[texhax] Transparency or reduced saturation using Graphicx ?
Andree Jacobson
andree at unm.edu
Fri Mar 6 07:36:18 CET 2009
Another option is to use ImageMagick from the command line so that it
can be scripted or put in a make file for processing multiple images.
For example, the command:
convert +level-colors gray23,white abr-ekklhsias.pdf lighterVersion.pdf
replaces the color black with gray23 (r=59,g=59,b=59) and makes a
linear transformation to white.
And you can antialias, apply filters, etc.
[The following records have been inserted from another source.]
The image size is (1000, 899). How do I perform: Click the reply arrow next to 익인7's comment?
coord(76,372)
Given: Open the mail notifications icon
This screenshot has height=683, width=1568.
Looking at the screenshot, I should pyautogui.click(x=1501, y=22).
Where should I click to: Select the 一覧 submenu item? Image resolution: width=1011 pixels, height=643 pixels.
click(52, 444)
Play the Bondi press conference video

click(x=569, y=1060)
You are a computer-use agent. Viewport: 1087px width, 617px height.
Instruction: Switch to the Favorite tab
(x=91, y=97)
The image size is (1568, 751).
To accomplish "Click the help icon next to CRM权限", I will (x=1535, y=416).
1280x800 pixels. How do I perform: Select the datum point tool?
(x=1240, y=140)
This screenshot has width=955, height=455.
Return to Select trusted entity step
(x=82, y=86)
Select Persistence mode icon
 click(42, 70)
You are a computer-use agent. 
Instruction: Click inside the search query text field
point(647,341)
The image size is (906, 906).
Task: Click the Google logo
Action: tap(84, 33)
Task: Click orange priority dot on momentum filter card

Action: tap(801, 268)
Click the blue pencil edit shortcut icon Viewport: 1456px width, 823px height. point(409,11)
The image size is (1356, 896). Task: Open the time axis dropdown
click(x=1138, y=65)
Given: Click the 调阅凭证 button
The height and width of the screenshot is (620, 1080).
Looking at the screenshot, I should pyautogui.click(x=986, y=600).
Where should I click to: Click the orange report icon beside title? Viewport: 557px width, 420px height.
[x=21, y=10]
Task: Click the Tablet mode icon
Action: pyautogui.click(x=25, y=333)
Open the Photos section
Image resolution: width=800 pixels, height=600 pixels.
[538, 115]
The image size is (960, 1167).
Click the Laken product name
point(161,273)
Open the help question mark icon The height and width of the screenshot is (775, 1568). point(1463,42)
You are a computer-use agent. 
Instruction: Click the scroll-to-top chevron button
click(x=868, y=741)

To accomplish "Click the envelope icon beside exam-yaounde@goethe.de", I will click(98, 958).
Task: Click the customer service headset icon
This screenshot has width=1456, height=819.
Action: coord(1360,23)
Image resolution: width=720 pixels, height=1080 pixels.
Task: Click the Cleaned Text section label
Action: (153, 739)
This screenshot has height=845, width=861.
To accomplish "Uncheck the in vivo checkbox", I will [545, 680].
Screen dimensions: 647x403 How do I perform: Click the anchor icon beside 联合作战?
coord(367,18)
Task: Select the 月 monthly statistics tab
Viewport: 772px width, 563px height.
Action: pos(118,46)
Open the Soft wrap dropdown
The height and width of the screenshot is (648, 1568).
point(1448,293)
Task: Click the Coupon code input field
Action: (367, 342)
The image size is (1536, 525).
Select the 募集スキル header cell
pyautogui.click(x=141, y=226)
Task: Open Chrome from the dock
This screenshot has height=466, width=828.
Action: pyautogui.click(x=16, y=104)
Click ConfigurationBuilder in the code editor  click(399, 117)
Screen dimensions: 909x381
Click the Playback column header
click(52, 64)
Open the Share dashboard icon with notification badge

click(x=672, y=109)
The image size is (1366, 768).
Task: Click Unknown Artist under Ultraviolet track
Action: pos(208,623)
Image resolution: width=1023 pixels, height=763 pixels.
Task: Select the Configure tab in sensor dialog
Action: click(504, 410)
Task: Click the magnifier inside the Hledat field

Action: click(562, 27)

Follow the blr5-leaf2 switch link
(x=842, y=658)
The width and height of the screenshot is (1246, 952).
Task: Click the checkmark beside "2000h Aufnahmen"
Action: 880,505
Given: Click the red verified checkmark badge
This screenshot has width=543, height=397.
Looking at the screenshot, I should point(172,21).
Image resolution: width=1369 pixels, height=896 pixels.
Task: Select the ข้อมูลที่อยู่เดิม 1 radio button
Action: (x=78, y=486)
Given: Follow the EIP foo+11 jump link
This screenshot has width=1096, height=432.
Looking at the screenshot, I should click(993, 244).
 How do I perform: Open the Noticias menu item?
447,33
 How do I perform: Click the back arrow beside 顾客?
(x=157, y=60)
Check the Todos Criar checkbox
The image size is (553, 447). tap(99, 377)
Convert accepts pretty much any image format you can dream up both as
inputs and outputs.
More info on the color mapping at:
http://www.imagemagick.org/Usage/color/#gamma
(Check for "Level Adjustment by Color" about 1/3 down the page)
Best,
Andree
On Mar 5, 2009, at 3:34 pm, Pierre MacKay wrote:
> Whatever you do is not going to be easy. What I would do (and I
> recently had to do it with 149 images) is take a screenshot, using
> import if you have it available, convert the image to TIFF, and
> operate
> on it either with GIMP or with Adobe Streamline, to get the spines of
> all the heavy lines. With the right Streamline settings you should be
> able to come to a fairly close approximation of the lighter penstrokes
> on the associated image.
>
> One other approach, which may be precluded because you seem to be
> dealing with a simple Black-White image rather than any level of
> grayscale, would be to convert it to indexed gray-scale (about 15
> levels
> should do) in GIMP and then nip away at the outer edges by
> progressively
> resetting the lighter grays to white. Then harden up the remaining
> dark-gray to black pixels to simple black. I have found that an
> extremely useful way to fine down slovenly (200DPI) scans of what was
> originally line art, so that the result was an acceptable imitation
> of a
> 1200DPI scan. But usually you need to start with some reasonable
> level
> of gray scale, which doesn't seem to be available in your samples.
>
> If only a simple graying out is needed, GIMP layers will do it. The
> top
> layer can be set as not fully transparent.